勘助「怒っちゃらんといて 俺のせいやさかい。」

ハル「はあ?」

勘助「俺が 学校の奴らに いじめられてんのを 糸やん かぼてくれたん。」

糸子「うっさい! 帰れ! 帰れ! 勘助のアホ! 帰れ!」

ハル「糸子 どないしたんや?」

糸子「帰れっちゅうてんねん!」

勘助「分かったて。 ほな 帰るさかい。 さいなら!」

子供部屋

ハル「糸子 お粥さん食べるか?」

糸子「うん…。」

ハル「どないや? まだ痛いんか? 女子が 腹 蹴られるて どういうこっちゃ?」

糸子「うちかて…。 蹴られとうて 蹴られたんちゃうわ。
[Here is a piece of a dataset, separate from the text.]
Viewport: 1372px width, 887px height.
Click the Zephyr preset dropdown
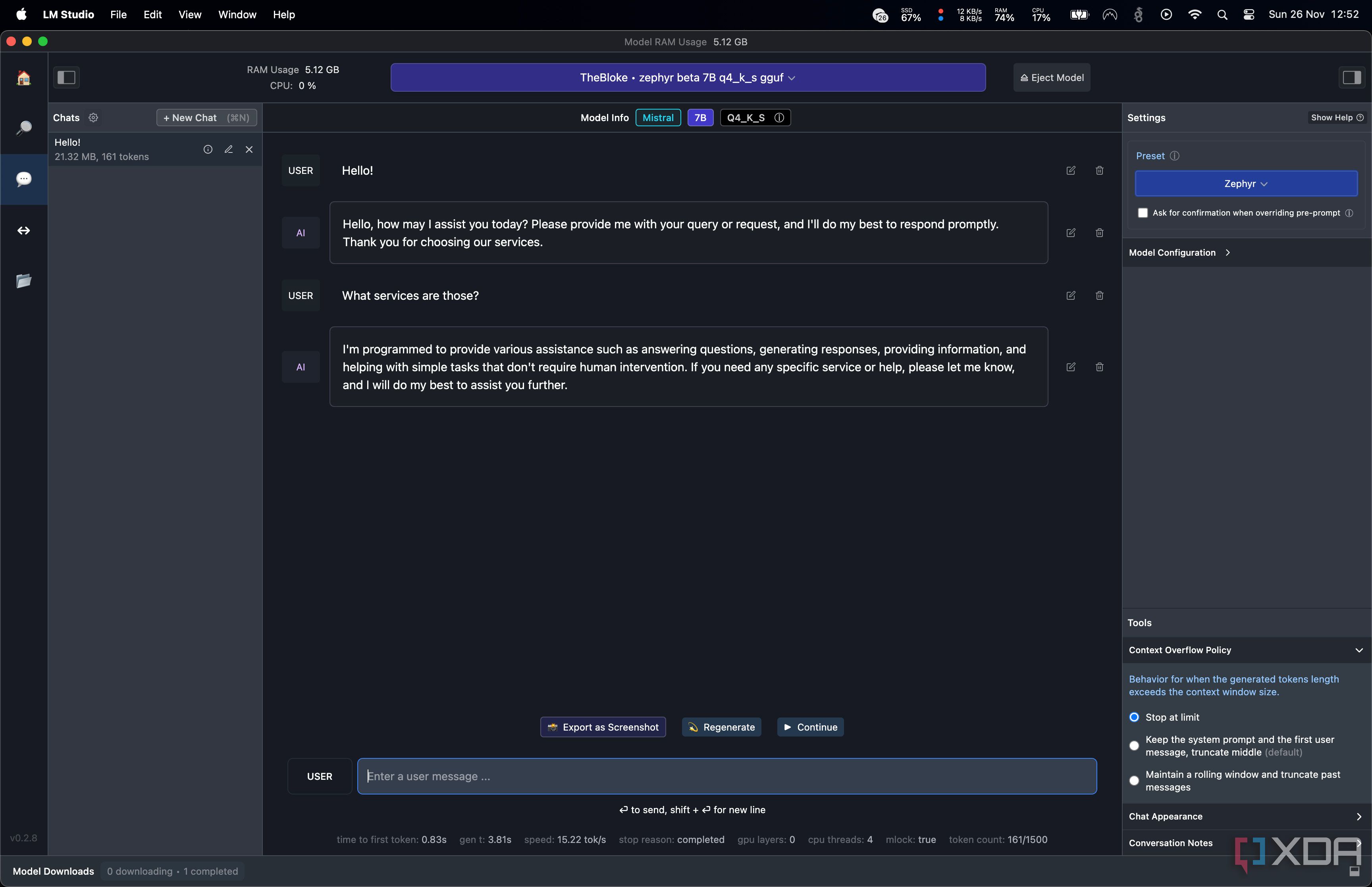(1246, 183)
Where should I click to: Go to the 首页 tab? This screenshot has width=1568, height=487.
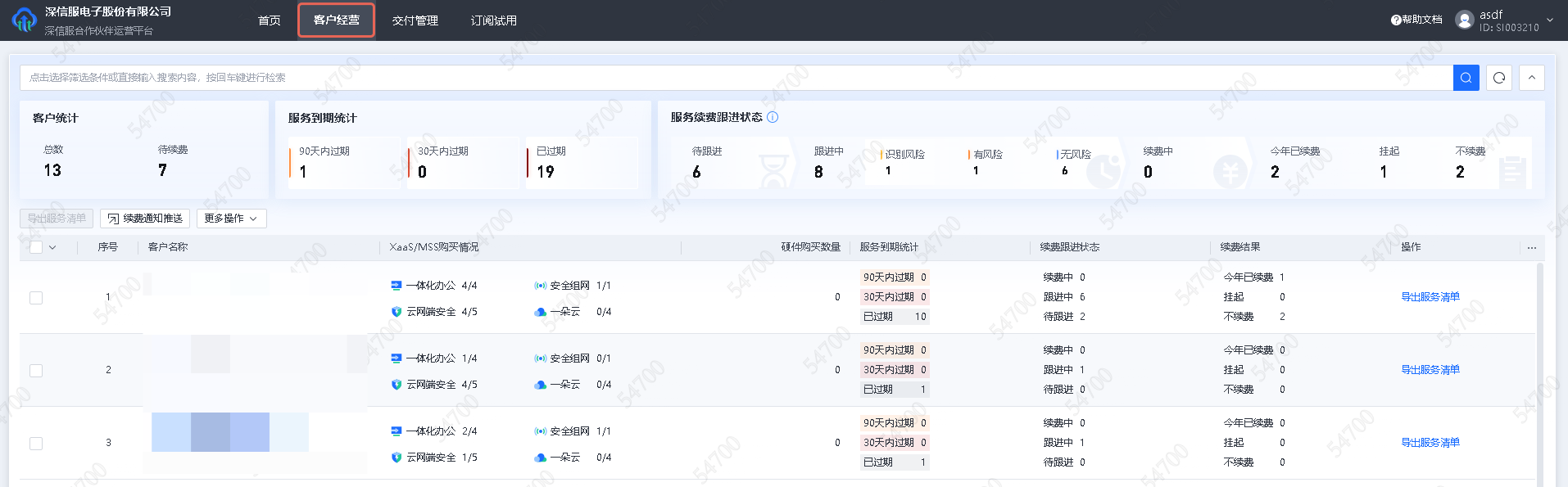[x=269, y=20]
」

ハル「あんた 泣いてんけ? そんなに痛いんけ?」

糸子「痛ない! 悔しいんや。」

ハル「はあ?」

糸子「勘助に助けられてしもた。」

ハル「それが 何が悔しい?」

糸子「勘助に助けられるようになったら もう しまいや!」

ハル「アホか。 何が しまいやねん?」

糸子「あんな へたれかて… 男やちゅうだけで うちより 強なってまいよった。」

ハル「へたれが 強なったんや。 結構なこっちゃないか?」

糸子「結構な事ない! 何も 結構な事ないわ! 知らん間に 男らだけが どんどん 強なっていきよって うち 置いてけぼりや。 あんな へたれにかて 一生 勝たれへんのや。」

ハル「あんはは 女子や。 女子は 女子のやる事が あらしな。 あんたは ほれ… 裁縫。 裁縫したら ええわし。」

糸子「お父ちゃんが『あかん』ちゅうた!『アッパッパ 縫うたら あかん』て。」

ハル「ほなら ほかのもん 縫うたらええがな。」

糸子「嫌や! うちは アッパッパが縫いたいんや! 枡谷パッチ店で働きたいんや! ミシンは うちの だんじりなんや!」

(泣き声)

ハル「何や?『うちの だんじり』て。」

糸子「うちは だんじりにも乗られへん。 ドレスも着られへん。 ミシンも使えんで… 勘助にまで負けてしもたんや! もう しまいや!」

(泣き声)

ハル「ほれ!」

(泣き声)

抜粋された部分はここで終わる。